## WHAT THE TASK REQUIRES
One figure is the expected answer: how many lines in the listing contain "agent".

BEGIN SOURCE DATA

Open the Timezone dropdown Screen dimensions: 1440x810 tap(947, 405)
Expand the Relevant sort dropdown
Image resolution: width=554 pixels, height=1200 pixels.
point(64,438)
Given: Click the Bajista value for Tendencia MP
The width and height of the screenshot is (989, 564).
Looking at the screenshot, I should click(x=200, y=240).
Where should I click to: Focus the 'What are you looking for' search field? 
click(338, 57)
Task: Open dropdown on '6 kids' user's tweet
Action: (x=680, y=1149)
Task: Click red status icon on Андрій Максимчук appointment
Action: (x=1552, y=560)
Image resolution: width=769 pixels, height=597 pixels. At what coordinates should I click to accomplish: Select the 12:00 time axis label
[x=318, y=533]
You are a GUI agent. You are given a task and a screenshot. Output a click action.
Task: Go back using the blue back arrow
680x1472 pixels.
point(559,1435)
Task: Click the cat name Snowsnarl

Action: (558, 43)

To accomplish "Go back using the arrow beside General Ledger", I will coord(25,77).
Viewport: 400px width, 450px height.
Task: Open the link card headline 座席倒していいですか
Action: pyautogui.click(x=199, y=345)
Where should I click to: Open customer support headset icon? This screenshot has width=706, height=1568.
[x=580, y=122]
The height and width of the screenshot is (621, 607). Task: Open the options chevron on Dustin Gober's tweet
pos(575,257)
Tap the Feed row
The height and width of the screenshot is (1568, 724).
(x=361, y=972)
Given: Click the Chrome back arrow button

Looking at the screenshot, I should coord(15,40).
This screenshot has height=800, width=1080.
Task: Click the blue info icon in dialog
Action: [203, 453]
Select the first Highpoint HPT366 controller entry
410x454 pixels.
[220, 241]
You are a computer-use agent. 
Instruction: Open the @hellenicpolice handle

END SOURCE DATA

## ANSWER SECTION
2